__STATED PROBLEM__
Quote everything from "How much emissions" down to "from renewable sources." in the rooftop solar passage below.

__DOCUMENT PASSAGE__
◆ ◆ ◆ ◆ ◆ ◆ ◆

How much emissions $V_{PV}$ would be abated? For a household that installs solar panels, the emissions abatement $E_{PV}$ will then be $E_{indirect}\cdot K_{PV}$, where $K_{PV}$ is the proportion of monthly electricity consumption that can be coverd by rooftop solar PVs (with a maximum value of 1). Thus, the possible energy reduction per household is $V_{PV}= P_{PV}\cdot E_{PV} =P_{PV}\cdot K_{PV}\cdot E_{indirect}$. A low $V_{PV}$ means that either that most of the population cannot afford the extra cost of solar PV installation, that solar cannot sufficiently cover the monthly electricity consumption of an average household, or simply that much of the electricity mix is already from renewable sources. 

The factor $f_{PV} = P_{PV}\cdot K_{PV}$ measures the extent to which a city's residential indirect emissions can be reduced through rooftop solar. 

In [None]:
tmp = pd.merge(df_all_residential_ghg_emissions_per_household,
         us_elec_mix,
         left_index=True,
         right_on='City',
         how='left')

◆ ◆ ◆ ◆ ◆ ◆ ◆

__DATA SECTION__
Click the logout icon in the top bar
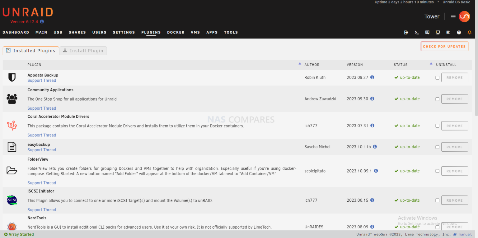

◆ ◆ ◆ ◆ ◆ ◆ ◆

__SOLUTION__
How much emissions $V_{PV}$ would be abated? For a household that installs solar panels, the emissions abatement $E_{PV}$ will then be $E_{indirect}\cdot K_{PV}$, where $K_{PV}$ is the proportion of monthly electricity consumption that can be coverd by rooftop solar PVs (with a maximum value of 1). Thus, the possible energy reduction per household is $V_{PV}= P_{PV}\cdot E_{PV} =P_{PV}\cdot K_{PV}\cdot E_{indirect}$. A low $V_{PV}$ means that either that most of the population cannot afford the extra cost of solar PV installation, that solar cannot sufficiently cover the monthly electricity consumption of an average household, or simply that much of the electricity mix is already from renewable sources.